— YOUR INSTRUCTIONS —
Tally the lines below that hold the string "legend", and report the tally by itself.

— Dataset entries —
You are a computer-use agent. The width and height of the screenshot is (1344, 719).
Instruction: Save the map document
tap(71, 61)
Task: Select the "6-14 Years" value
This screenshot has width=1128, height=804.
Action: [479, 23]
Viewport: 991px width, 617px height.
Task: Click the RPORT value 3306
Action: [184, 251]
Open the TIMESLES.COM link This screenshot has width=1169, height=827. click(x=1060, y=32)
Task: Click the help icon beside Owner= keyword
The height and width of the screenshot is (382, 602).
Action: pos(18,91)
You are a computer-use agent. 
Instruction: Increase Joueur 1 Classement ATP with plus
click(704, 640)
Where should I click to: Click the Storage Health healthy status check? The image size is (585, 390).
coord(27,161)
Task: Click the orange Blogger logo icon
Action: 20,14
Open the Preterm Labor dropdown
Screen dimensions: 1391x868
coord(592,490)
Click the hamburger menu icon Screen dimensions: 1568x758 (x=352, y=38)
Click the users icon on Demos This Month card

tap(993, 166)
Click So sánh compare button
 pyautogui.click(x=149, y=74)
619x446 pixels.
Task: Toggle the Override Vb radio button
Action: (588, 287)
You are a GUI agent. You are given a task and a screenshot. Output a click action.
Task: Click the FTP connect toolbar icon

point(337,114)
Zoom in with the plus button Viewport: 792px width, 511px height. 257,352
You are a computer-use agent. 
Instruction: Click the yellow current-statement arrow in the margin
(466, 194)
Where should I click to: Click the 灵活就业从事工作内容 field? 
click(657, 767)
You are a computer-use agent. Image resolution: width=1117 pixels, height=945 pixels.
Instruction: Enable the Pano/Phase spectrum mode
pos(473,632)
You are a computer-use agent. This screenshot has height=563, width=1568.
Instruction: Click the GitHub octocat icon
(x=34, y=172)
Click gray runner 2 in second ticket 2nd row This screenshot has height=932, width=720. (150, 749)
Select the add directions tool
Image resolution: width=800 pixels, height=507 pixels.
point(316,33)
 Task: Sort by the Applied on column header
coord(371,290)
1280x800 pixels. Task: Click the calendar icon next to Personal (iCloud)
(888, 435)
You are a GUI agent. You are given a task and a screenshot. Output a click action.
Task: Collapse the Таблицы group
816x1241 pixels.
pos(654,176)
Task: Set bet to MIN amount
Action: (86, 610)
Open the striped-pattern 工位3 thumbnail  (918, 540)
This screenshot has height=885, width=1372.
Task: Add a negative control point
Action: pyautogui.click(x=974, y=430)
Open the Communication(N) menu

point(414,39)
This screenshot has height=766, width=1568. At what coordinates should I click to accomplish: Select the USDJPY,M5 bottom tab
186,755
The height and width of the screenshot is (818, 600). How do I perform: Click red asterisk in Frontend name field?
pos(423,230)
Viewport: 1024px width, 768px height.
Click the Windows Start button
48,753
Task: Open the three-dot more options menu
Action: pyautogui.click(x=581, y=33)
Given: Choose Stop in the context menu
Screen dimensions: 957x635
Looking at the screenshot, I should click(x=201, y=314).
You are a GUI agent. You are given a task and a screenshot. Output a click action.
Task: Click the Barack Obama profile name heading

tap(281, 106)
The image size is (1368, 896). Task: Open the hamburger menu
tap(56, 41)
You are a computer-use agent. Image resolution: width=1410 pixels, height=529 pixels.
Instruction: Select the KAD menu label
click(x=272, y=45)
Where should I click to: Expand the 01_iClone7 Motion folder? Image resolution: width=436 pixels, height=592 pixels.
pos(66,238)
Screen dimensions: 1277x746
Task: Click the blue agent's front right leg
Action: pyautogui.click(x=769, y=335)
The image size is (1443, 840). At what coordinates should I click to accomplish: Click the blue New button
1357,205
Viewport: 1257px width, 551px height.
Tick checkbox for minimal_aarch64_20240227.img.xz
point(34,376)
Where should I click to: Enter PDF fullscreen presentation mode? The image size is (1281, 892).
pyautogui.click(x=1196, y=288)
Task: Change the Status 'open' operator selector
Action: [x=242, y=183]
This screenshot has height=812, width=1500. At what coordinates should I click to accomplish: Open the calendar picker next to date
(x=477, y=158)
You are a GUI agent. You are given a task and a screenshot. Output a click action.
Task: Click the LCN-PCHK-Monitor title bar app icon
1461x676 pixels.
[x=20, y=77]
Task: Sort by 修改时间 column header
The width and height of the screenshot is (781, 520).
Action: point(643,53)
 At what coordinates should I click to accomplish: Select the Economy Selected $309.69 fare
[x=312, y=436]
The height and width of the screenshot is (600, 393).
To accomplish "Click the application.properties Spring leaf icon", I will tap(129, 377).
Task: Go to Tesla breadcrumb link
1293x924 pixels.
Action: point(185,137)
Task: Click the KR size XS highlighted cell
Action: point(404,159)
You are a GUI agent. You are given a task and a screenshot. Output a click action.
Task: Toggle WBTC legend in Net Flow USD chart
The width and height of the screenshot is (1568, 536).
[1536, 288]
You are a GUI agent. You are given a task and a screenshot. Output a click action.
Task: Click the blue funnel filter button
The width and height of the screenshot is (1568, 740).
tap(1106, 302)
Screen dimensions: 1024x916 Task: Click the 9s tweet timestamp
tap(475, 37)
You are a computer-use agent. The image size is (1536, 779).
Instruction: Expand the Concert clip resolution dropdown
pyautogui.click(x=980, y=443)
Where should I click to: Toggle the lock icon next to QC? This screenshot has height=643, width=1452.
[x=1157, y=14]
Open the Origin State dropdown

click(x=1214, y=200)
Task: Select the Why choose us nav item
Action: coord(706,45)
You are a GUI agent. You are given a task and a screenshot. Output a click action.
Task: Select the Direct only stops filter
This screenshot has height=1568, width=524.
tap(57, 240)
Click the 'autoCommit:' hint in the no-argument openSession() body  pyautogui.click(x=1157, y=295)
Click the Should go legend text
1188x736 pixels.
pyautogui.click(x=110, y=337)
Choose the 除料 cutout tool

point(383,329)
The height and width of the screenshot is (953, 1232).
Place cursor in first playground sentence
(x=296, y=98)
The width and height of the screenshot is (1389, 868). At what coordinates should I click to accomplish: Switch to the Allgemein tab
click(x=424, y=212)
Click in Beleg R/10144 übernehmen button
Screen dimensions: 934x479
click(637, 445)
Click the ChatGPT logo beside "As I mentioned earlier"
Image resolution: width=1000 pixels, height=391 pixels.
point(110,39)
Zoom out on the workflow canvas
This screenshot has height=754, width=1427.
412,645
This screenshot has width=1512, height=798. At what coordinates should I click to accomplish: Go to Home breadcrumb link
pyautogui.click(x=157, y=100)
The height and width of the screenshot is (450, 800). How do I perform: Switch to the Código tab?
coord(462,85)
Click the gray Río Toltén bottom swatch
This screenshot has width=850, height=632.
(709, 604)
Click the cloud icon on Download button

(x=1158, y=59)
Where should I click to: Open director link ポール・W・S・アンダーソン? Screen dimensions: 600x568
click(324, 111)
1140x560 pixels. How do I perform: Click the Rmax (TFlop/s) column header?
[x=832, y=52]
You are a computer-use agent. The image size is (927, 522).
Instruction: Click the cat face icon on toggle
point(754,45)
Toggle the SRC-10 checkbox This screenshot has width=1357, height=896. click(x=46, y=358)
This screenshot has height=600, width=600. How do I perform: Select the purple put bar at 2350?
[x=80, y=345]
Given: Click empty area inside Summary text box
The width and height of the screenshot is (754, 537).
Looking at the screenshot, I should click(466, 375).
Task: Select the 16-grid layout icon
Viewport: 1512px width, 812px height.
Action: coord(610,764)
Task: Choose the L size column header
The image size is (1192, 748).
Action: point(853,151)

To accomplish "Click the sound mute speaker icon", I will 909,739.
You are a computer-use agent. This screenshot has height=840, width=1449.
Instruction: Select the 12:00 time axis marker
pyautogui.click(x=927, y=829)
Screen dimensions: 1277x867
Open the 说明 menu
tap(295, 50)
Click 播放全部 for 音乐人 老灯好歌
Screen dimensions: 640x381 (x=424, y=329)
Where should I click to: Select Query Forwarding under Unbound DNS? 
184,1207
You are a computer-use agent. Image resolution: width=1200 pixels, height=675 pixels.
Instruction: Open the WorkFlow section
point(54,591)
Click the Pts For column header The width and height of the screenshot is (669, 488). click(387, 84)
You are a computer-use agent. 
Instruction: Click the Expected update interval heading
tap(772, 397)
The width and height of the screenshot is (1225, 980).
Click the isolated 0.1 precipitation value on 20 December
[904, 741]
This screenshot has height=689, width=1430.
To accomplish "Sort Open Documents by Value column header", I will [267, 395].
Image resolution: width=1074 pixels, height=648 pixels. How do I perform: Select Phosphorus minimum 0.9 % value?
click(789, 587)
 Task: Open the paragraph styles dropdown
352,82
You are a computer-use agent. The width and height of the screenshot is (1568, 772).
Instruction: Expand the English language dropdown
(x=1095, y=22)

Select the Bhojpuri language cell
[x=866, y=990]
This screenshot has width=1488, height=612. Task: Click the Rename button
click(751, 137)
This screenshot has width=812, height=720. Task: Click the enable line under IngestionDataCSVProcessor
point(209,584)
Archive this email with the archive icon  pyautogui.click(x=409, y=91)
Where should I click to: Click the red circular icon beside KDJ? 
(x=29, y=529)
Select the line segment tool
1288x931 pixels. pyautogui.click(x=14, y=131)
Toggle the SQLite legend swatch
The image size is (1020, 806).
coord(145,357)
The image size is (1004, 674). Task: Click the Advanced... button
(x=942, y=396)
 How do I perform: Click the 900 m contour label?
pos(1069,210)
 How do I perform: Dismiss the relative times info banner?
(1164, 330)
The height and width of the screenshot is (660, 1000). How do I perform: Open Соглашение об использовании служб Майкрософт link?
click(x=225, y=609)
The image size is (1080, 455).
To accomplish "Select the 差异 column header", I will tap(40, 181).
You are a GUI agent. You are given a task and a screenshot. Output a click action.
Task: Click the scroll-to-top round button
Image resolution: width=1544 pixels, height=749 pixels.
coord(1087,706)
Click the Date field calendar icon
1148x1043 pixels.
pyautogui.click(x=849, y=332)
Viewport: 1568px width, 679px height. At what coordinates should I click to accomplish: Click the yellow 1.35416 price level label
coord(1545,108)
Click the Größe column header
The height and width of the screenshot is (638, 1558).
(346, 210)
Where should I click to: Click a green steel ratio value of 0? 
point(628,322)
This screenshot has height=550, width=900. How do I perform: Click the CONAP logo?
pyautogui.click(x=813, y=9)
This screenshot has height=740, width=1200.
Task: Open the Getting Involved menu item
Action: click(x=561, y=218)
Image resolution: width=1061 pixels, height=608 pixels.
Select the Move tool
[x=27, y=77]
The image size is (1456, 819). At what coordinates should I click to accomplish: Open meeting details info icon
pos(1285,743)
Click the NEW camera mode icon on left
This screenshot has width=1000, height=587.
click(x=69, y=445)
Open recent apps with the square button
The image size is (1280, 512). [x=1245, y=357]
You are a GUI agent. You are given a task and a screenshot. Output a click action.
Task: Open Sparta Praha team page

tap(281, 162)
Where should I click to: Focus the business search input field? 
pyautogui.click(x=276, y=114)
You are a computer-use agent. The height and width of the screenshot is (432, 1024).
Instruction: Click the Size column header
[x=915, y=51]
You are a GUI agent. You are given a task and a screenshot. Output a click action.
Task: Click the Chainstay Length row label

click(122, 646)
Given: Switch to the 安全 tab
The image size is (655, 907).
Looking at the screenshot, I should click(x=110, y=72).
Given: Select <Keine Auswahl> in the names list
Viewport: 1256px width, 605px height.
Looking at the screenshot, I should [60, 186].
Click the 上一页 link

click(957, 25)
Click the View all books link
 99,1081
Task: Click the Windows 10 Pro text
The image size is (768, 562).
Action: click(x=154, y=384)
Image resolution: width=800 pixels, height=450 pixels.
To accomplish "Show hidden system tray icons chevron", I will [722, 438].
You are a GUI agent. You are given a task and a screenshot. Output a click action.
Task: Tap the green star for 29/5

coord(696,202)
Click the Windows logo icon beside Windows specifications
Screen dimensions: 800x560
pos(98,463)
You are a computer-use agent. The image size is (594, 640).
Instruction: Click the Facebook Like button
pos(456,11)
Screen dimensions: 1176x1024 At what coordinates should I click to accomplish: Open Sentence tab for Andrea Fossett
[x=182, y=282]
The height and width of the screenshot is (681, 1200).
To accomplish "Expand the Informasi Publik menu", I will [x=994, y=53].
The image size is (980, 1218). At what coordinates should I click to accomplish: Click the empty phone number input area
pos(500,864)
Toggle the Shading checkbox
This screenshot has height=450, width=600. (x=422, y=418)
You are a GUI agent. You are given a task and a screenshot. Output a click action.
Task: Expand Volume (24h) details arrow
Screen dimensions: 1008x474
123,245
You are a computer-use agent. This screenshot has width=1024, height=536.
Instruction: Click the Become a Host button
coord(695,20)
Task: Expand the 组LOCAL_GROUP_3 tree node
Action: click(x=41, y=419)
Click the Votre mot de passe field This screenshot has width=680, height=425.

— EXERCISE RESPONSE —
3